You ask: "What about loops, tail calls, and more?" PHP is smart enough - and when Optimizer from OpCache is turned on, your code will be magically converted to a more efficient version of what you wrote.
It should be noted here that JIT will not change the Zend VM calling conventions. This is done because PHP must be able to switch between JIT and VM modes at any time (therefore, they decided to keep the current conventions). As a result, any calls you see everywhere using JIT will not work much faster.
If you want to see what the processor-limited PHP code looks like, take a look here: https://github.com/php/php-src/blob/master/Zend/bench.php. This is an extreme example, but it shows that all the splendor of JIT is revealed in mathematics.
Had to make such an extreme compromise to speed up mathematical calculations in PHP?
Not. We did this for the sake of expanding the range of application of the language (and expanding significant).
We don't want to brag, but PHP dominates the web. If you are engaged in web development and do not consider using PHP in your next project, then you are doing something wrong (according to a very biased PHP developer).
At first glance, it might seem that the acceleration of mathematical calculations in PHP has a very narrow application. However, this opens the way for us, for example, to machine learning, 3D rendering, 2D rendering (GUI) and data analysis.
Why can't this be implemented in PHP 7.4?
Above, I called JIT an extreme compromise, and I really think so: this is one of the most difficult compilation strategies among all existing, if not the most difficult. Implementing JIT is a significant increase in complexity.
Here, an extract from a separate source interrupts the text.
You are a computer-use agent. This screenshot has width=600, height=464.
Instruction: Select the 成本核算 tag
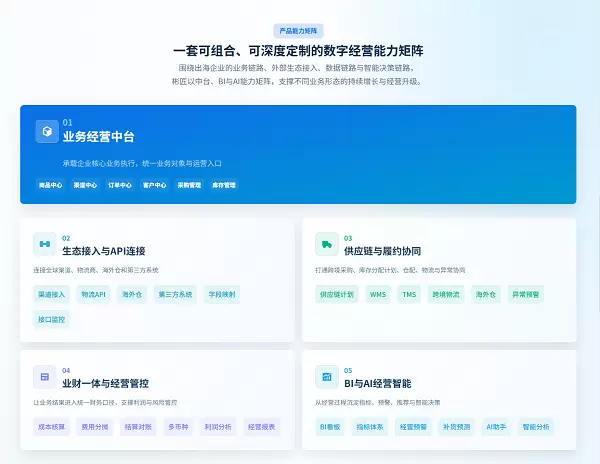51,427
If you ask Dmitry, the author of JIT, whether he made PHP complicated, he will answer: “No, I hate complexity” (this is a quote).
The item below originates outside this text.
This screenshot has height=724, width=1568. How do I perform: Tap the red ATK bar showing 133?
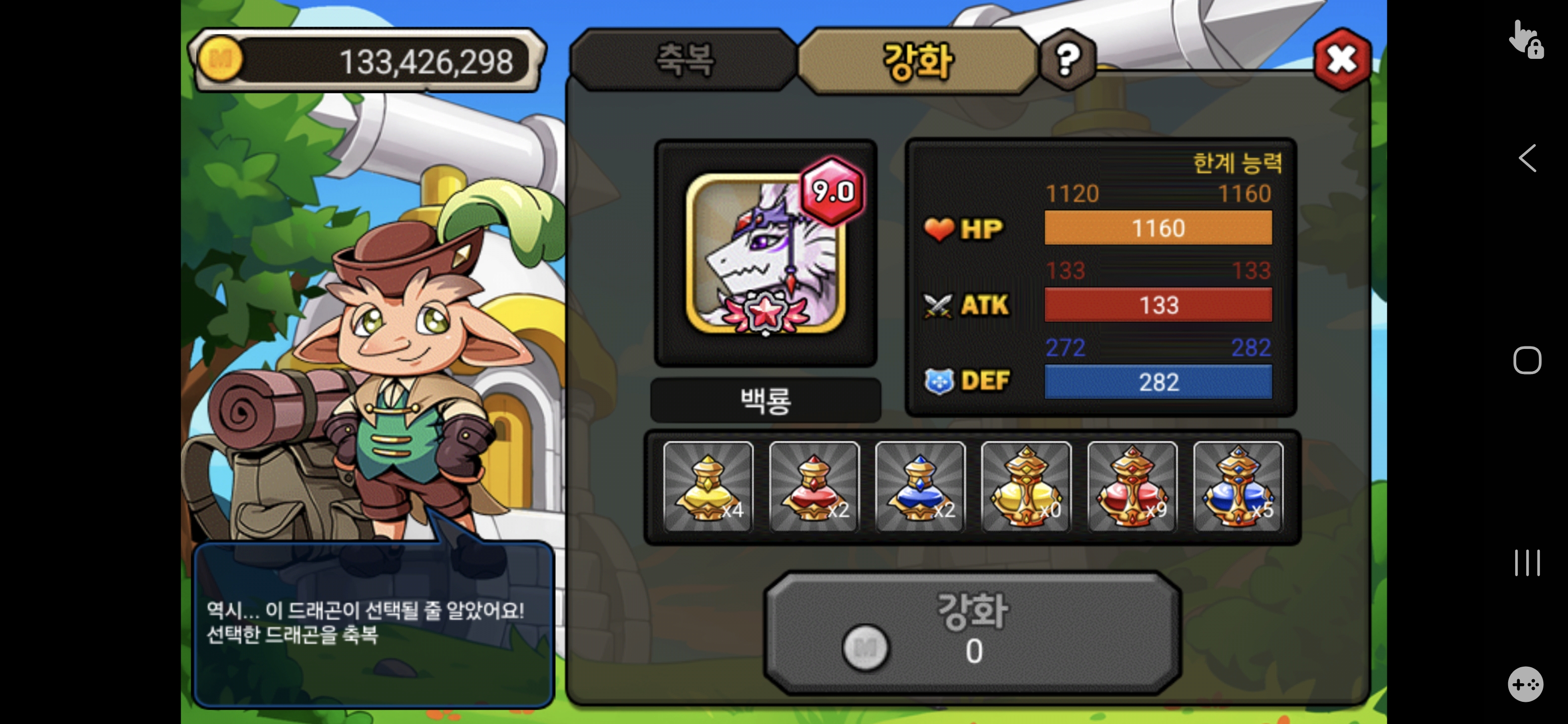[x=1158, y=305]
Essentially, “complex” means “that which we do not understand.” And today, few of the language developers really understand the existing implementation of JIT.
Work on PHP 7.4 is progressing rapidly, and the introduction of JIT in this version will lead to the fact that only a few can debug, fix and improve the language. This is unacceptable for those who voted against JIT in PHP 7.4.
Prior to the release of PHP 8, many of us will understand the JIT implementation. There are features that we want to implement, and tools that we want to rewrite for the eighth version, so we need to first understand the JIT. We need this time, and we are very grateful that the majority voted to give it to us.
Complex is not synonymous with the terrible. Complexity can be as beautiful as a star nebula, and this is just about JIT. In other words, even when 20 people in our team start to understand JIT no worse than Dmitry, this will not change the complexity of the nature of JIT.
Will PHP development slow down?
There is no reason to think so. We have enough time, so it can be argued that by the time PHP 8 is ready, there will be enough among us who have mastered JIT enough to work no less efficiently than today when it comes to fixing bugs and developing PHP.
When you try to relate this to the idea of the original complexity of JIT, remember that most of the time we spend on introducing new features is spent discussing them. Most often, when working on features and fixing bugs, writing a code takes minutes or hours, and discussions take weeks or months. In rare cases, the code has to be written for hours or days, but even then discussions always last longer.
That's all I wanted to say.
And since we are talking about performance, I invite my colleague Pavel Murzakov to the report on May 17 at the PHP Russia conference . Pasha knows how to squeeze the last CPU second out of the PHP code!